In reality, it is much more complex than the example above, with latency, hit ratio and standard deviation (which in some cases, provide the predictability of the execution), entering into the equation. The table below illustrates some large differences between the two main categories:
As explained in the analysis above, a narrow emphasis on latency would not only give poor results, but it also carries risks. A better approach is to look at smarter latency as the shortest amount of time that it takes to execute an order/instructions with the highest success rate and lowest capital and execution risk.
Smarter latency: Risk and rewards
The smarter latency benefits for a price taker include:
- Higher fill rates: Visiting as many lit and dark venues, by focusing on all levels of liquidity and hunting for hidden liquidity.
- Lower cost: Avoid paying expensive fees for co-location, mixing execution on different venues with competitive price structures, examples include rebates offered by the ECN/MTF for passive orders, and by tapping into liquidity venues, which provide special liquidity, such as dark pools.
- Lower risk: Putting more risk management in place for managing position risk, but also execution risks, which is inherent with millisecond machine-to-machine interaction (e.g. a rogue algorithm would be able to quickly create a huge number of unwanted orders/quotes before ahuman can detect it).
Such results can be obtained through algorithms and smart order routing applications focusing more time discovering higher quality liquidity (e.g. level 2 prices across different lit venues and dark pools), minimising costs and fees incurred at a lower risk.
The debate is clear; it is inevitable the exponential increase in trading speeds, albeit at a less aggressive pace, will continue as technology evolves.
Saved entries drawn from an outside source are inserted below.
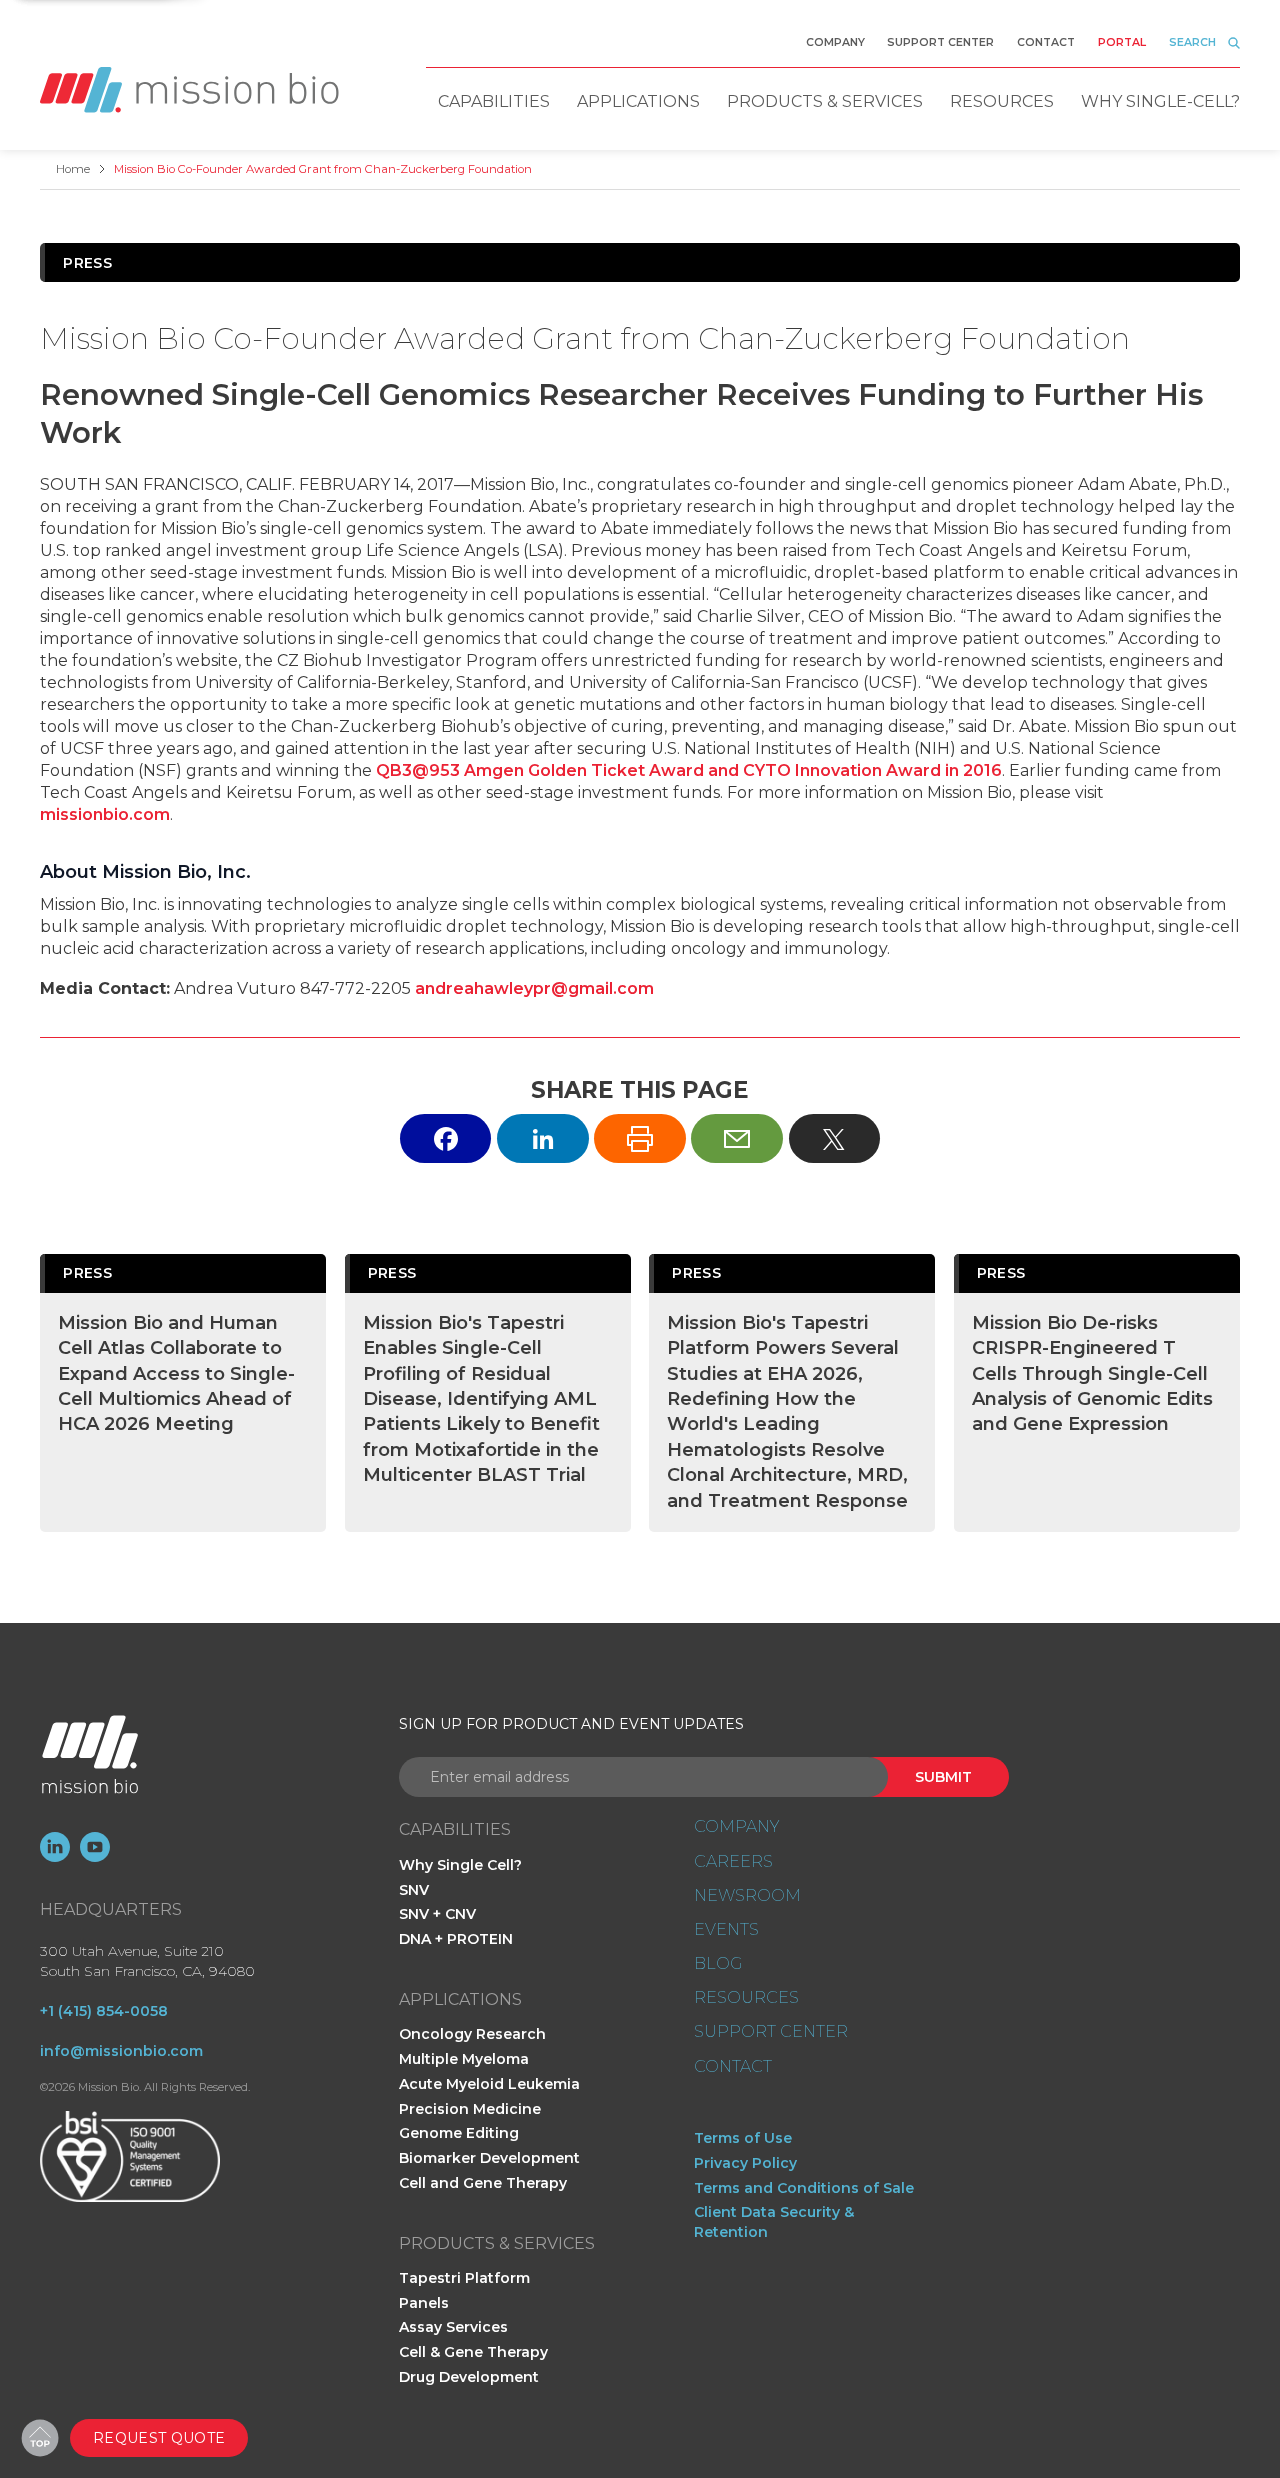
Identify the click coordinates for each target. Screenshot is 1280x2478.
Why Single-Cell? (1160, 101)
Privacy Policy (745, 2163)
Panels (424, 2303)
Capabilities (494, 101)
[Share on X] (835, 1138)
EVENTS (726, 1930)
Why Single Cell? (460, 1865)
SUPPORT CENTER (771, 2032)
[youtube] (95, 1847)
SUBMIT (943, 1777)
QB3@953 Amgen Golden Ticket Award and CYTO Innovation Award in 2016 (689, 770)
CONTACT (733, 2067)
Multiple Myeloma (464, 2059)
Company (835, 43)
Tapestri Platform (464, 2278)
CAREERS (733, 1862)
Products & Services (825, 101)
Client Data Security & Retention (774, 2222)
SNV (414, 1890)
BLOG (718, 1964)
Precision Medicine (470, 2109)
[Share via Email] (737, 1138)
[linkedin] (55, 1847)
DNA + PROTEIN (456, 1939)
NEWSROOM (747, 1896)
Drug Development (469, 2377)
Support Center (940, 43)
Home (73, 169)
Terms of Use (743, 2138)
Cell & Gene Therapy (473, 2352)
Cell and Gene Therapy (483, 2183)
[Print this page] (640, 1138)
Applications (638, 101)
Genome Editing (459, 2133)
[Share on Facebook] (446, 1138)
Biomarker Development (489, 2158)
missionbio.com (105, 814)
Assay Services (453, 2327)
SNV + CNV (437, 1914)
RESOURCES (746, 1998)
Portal (1122, 43)
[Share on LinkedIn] (543, 1138)
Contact (1046, 43)
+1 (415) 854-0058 (104, 2011)
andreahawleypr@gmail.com (534, 988)
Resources (1002, 101)
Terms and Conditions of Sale (804, 2188)
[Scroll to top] (40, 2438)
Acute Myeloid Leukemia (489, 2084)
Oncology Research (472, 2034)
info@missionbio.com (121, 2051)
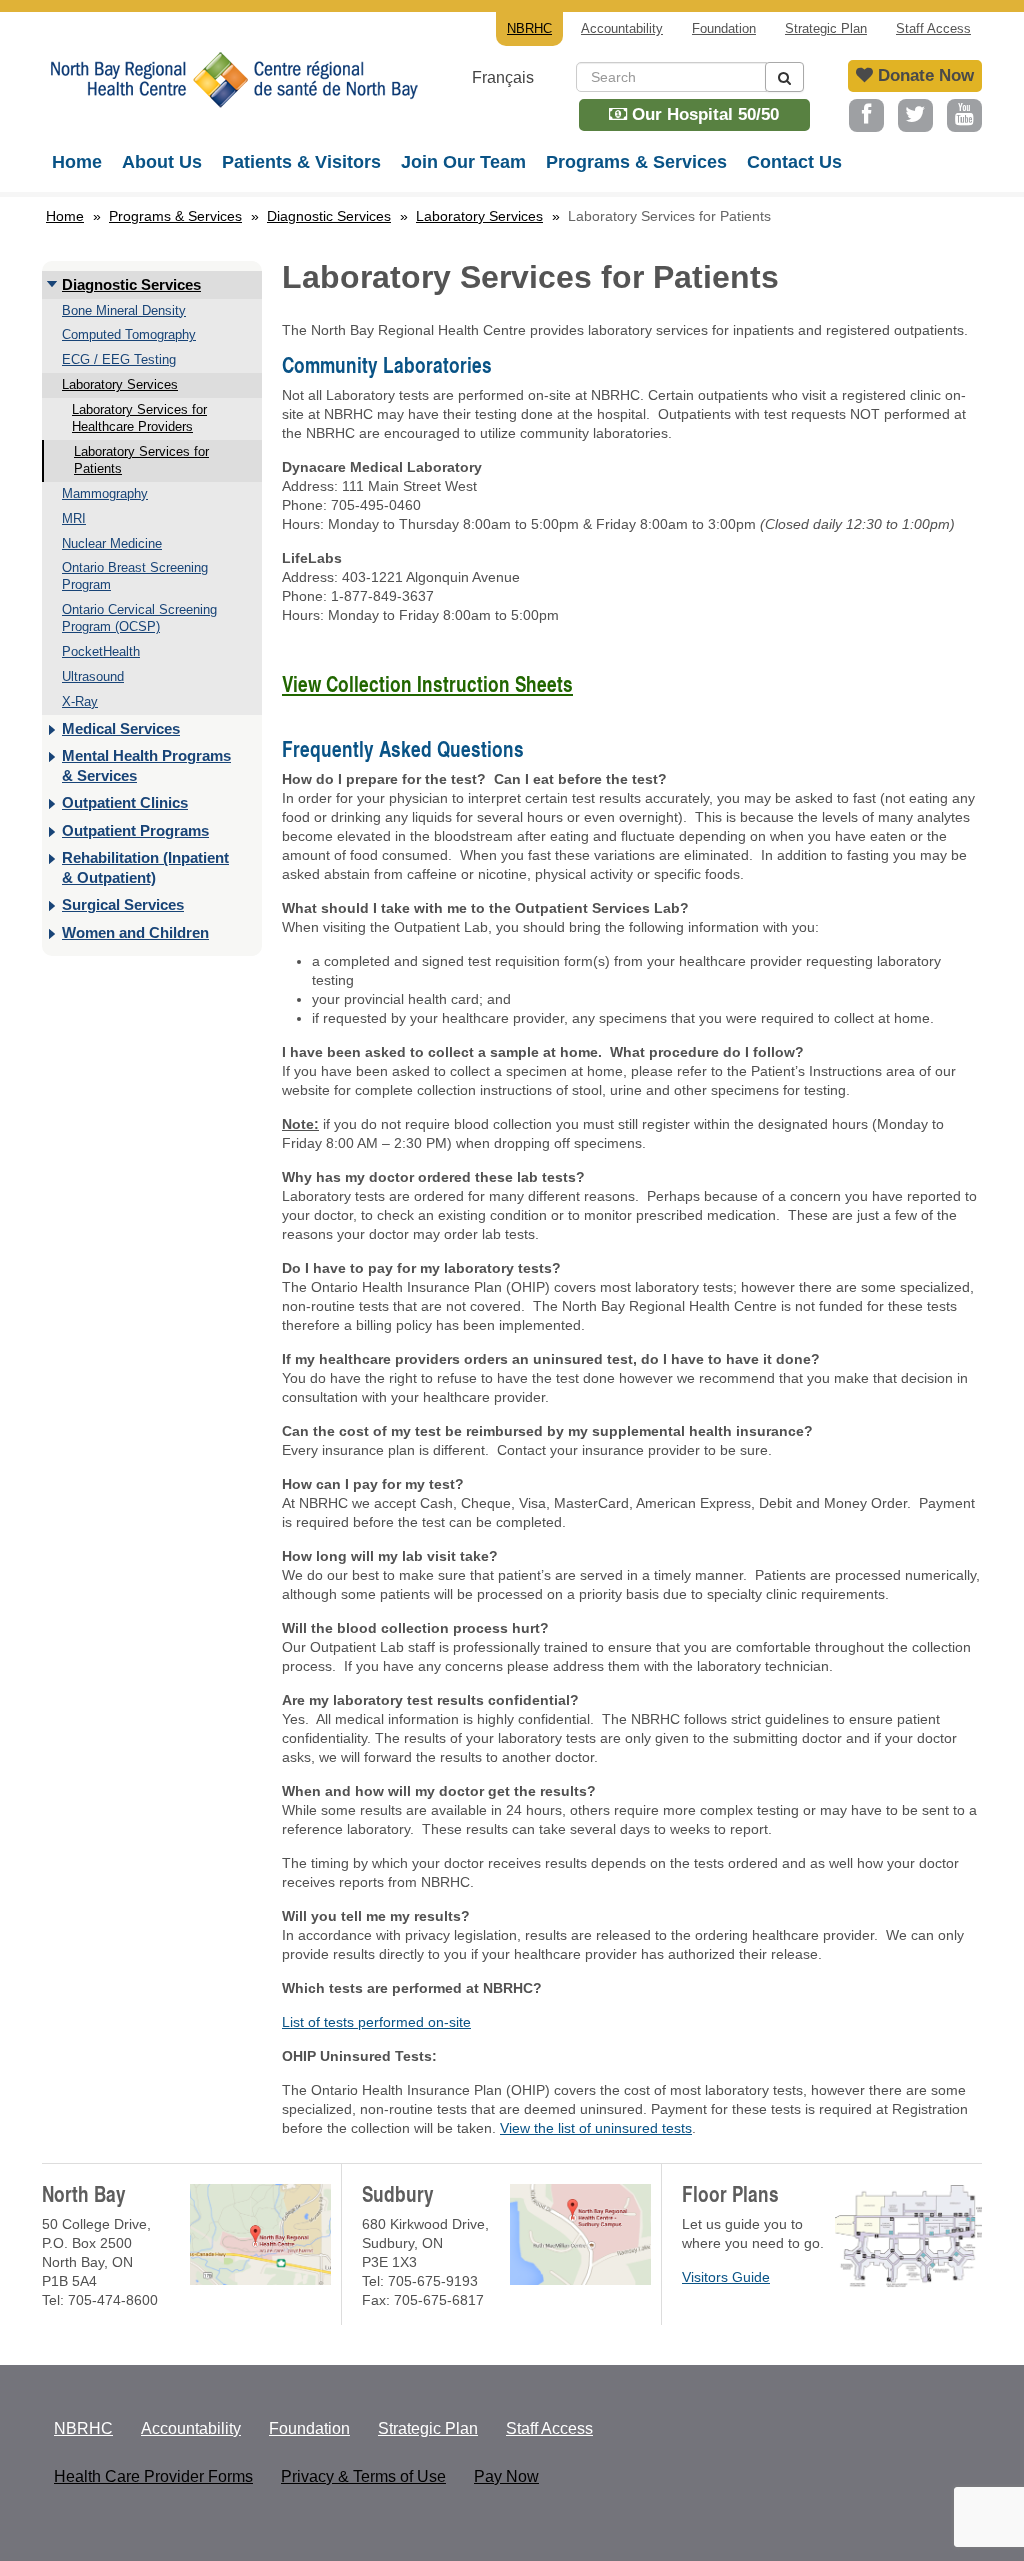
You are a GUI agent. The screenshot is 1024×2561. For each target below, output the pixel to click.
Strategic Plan (826, 28)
However, this creates systemic risks that are too important to neglect, as the Flash Crash bore witness to. HFTs, and in particular, market makers, have an essential role in the health of the market, by
providing liquidity and lowering spreads, but an onerous clampdown of these market participants would harm the market, rather than cure the risks it has created. Liquidity providers benefit from simple algorithms and very fast infrastructure, yet this is to the detriment of price takers, who are the majority of market participants.
Smarter latency is the response to systems that have been designed with one single purpose, latency reduction, which often delivers a poor level of performance and a high degree of risk.
Investment in key technology platforms, by all market participants, namely, the buy-side, sell-side, exchanges, but also regulators, would establish a reasonable risk managed market. Smarter latency would enable primarily price takers to further benefit from the market today through the addition of intelligence to the more latent components of the trading ecosystem.